| Exercise details |
Copy the stretch of the account of a run from "For the entire" through "and chocolate cake.", word for word.

| Page excerpt |

I set off, stepping easily into my practiced good form.

Steps 6, 7 and 8 were AMAZING.  I thought of all the people in the car park behind me (which I was exiting) and did a fantastic rendition of my very best ‘I am going for a run’ face which is very serious and pouty.  I topped it off with a flick of the hair that hopefully said ‘a long run, thank you’.

Then as I took steps 9, 10 and 11, it hit me with brute force – er, wait… This isn’t nice AT ALL.

For the entire first kilometre my body raged against me.  It was still too hot outside and not one single bone or muscle that I owned felt like a runner’s bone or muscle.  They felt like the bones and muscles of someone who should be having a beer in front of the tv, safe at home.  Maybe 4 beers and chocolate cake.

I spent the second kilometre talking myself into it, forcing myself to admit that I was indeed running and I hadn’t actually died, therefore I was technically a runner.

The third kilometre finally approached, and I realised that running is easy!  No problem, I love this!  I am at one with the birds and the trees, just me and my thoughts!

| Data extracts |
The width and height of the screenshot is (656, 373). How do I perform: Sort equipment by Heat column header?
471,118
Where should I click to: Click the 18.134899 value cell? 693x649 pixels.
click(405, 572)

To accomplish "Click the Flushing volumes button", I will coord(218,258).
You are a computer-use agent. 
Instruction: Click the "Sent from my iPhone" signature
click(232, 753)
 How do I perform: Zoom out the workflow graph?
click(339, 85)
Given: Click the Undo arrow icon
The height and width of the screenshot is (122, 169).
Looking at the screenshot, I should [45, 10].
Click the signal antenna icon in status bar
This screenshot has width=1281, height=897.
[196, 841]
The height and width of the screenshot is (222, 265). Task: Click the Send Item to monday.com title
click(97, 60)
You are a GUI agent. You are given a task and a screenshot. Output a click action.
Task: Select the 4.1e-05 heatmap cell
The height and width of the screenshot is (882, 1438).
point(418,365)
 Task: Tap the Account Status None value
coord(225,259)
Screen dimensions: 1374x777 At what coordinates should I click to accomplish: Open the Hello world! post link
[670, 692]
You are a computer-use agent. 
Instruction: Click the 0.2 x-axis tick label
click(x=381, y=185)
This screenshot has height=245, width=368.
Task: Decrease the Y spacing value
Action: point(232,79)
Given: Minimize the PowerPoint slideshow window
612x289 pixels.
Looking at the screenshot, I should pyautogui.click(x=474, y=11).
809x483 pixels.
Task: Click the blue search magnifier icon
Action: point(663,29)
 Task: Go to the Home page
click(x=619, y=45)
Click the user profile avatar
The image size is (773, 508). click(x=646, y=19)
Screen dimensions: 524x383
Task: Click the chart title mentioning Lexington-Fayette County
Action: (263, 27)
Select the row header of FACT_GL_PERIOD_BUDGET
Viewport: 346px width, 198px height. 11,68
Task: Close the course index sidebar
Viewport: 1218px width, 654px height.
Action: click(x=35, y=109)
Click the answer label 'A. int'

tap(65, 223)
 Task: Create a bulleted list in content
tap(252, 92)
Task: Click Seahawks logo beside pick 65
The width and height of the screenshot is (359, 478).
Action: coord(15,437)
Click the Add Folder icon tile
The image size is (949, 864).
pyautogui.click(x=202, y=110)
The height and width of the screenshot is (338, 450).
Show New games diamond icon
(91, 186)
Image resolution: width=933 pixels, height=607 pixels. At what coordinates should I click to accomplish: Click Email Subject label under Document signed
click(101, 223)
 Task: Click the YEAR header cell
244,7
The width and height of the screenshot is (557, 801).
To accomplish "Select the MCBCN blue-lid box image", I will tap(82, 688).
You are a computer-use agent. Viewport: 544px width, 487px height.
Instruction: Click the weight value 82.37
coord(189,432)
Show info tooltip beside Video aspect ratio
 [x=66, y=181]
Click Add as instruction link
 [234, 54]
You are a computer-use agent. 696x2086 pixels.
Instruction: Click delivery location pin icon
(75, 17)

| Finished task |
For the entire first kilometre my body raged against me.  It was still too hot outside and not one single bone or muscle that I owned felt like a runner’s bone or muscle.  They felt like the bones and muscles of someone who should be having a beer in front of the tv, safe at home.  Maybe 4 beers and chocolate cake.